• _EXERCISE DIRECTIONS_:
Scan the records and identify every line in which the string "chart" occurs, then return those lines.

• _EXTRACTED DATA_:
============================================================
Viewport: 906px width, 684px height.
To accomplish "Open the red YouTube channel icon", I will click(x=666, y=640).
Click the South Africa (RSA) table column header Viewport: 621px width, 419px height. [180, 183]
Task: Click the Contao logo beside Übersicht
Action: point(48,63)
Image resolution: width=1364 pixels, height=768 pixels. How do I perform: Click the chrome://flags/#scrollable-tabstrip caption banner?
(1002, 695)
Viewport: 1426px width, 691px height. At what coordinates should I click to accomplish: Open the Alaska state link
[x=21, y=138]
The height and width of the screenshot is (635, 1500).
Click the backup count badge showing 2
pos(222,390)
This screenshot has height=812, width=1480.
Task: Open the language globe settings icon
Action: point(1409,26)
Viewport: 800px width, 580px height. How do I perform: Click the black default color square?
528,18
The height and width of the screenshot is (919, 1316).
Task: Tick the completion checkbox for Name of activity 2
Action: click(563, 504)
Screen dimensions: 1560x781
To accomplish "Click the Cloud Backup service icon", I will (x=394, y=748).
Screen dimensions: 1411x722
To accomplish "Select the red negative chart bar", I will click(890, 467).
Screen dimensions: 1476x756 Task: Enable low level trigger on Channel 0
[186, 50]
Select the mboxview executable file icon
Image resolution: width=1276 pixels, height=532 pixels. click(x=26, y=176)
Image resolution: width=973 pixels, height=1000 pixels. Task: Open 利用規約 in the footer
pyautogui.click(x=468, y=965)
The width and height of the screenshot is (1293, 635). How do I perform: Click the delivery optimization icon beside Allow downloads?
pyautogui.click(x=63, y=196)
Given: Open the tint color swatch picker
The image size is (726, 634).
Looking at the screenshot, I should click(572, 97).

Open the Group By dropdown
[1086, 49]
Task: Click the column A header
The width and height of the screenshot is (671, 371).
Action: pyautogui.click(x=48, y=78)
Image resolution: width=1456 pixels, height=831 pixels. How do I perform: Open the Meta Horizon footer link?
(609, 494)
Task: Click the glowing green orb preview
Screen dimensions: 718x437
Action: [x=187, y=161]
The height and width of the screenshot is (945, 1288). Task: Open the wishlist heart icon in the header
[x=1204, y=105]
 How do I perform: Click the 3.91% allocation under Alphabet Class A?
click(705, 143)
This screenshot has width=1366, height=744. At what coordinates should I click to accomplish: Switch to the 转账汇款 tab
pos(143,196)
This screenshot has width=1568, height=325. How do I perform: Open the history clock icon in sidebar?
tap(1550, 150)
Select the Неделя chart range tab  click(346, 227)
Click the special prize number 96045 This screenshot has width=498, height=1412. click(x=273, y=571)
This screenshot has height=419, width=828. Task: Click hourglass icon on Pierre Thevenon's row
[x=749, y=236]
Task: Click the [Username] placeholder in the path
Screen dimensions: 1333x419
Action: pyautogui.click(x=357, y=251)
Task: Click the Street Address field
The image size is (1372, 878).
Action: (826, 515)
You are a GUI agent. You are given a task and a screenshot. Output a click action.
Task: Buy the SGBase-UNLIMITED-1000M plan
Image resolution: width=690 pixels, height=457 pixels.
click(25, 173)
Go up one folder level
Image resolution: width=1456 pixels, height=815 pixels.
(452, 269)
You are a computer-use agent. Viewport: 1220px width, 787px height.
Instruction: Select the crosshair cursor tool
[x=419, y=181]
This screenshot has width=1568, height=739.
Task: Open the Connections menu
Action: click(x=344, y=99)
============================================================
• _EXERCISE SOLUTION_:
To accomplish "Select the red negative chart bar", I will click(890, 467).
Select the Неделя chart range tab  click(346, 227)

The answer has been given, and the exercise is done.